The Executive Office’s midyear analysis of county finances shows that most agencies are on track to end 2013-14 in the black, but pressure on the treasury remains an ongoing concern as the county faces an estimated $77 million in higher labor expenses over the next year.
The rising costs stem from collective bargaining agreements reached over the last three years with labor unions that represent more than 90 percent of the county workforce. A sheriff’s recruiting drive — undertaken at the Board of Supervisors’ direction — to add 500 deputies to the county payrolls is also lengthening the expense column, according to the midyear report.
The Sheriff’s Department and the Riverside County Regional Medical Center projected the largest deficits by yearend — $35 million for the sheriff, and $84 million for the medical center.

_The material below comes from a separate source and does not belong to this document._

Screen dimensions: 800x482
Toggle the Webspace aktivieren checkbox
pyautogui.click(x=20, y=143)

The latter is in the early stages of a major restructuring that county officials hope will curtail cost overruns and make the facility more competitive.
The red ink serves as a reminder that the county must stick to a disciplined spending regimen, county CEO Jay Orr said.

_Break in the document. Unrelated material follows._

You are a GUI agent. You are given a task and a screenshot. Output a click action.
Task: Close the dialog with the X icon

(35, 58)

”My office has tempered our revenue projections for the next four years,” Orr wrote in an introduction to the report.
”Escalating labor costs and other financial challenges will continue to outpace … modest revenue growth.”
Orr pointed out that assessed property valuations are predicted to increase a meager half-percent this year, leaving property tax income virtually unchanged, while sales tax revenue and receipts from building permits are likely to be ”flat.”

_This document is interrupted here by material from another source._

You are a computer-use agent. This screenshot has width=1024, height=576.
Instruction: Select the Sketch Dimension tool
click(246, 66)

The county’s discretionary income at midyear is projected to be $625 million, compared to $591 million in fiscal year 2012-13. Though the modest increase is encouraging, county officials cautioned that future revenue growth remained tied to uncertain variables, such as the length and strength of the real estate market recovery.
Orr said non-public safety agencies will have to absorb labor cost increases through the end of the current fiscal year,
though there would be exceptions. According to the report, the Public Safety Enterprise System had recorded $500,000 in excess expenditures because of problems getting the network up and running.
PSEC replaced the county’s analog radio system with a digital spectrum that allows sheriff’s deputies to broadcast from remote locations without concern for line-of-sight disruptions or other coverage blind spots.
The Clerk of the Board and the Office of the Registrar of Voters are facing similar overruns. The registrar’s shortfall has to do with a March 25 special election called by the governor to fill a senate seat left vacant when the incumbent unexpectedly resigned. The clerk’s deficit stems from unanticipated retirement outlays, according to the report.
The county is holding about $194 million in reserves.
According to documents, agencies projected to end the fiscal year with money to spare include the Office of the Assessor-
Clerk-Recorder and the Office of the Treasurer-Tax Collector.
The first hearings on the 2014-15 fiscal year budget are tentatively set for April 2.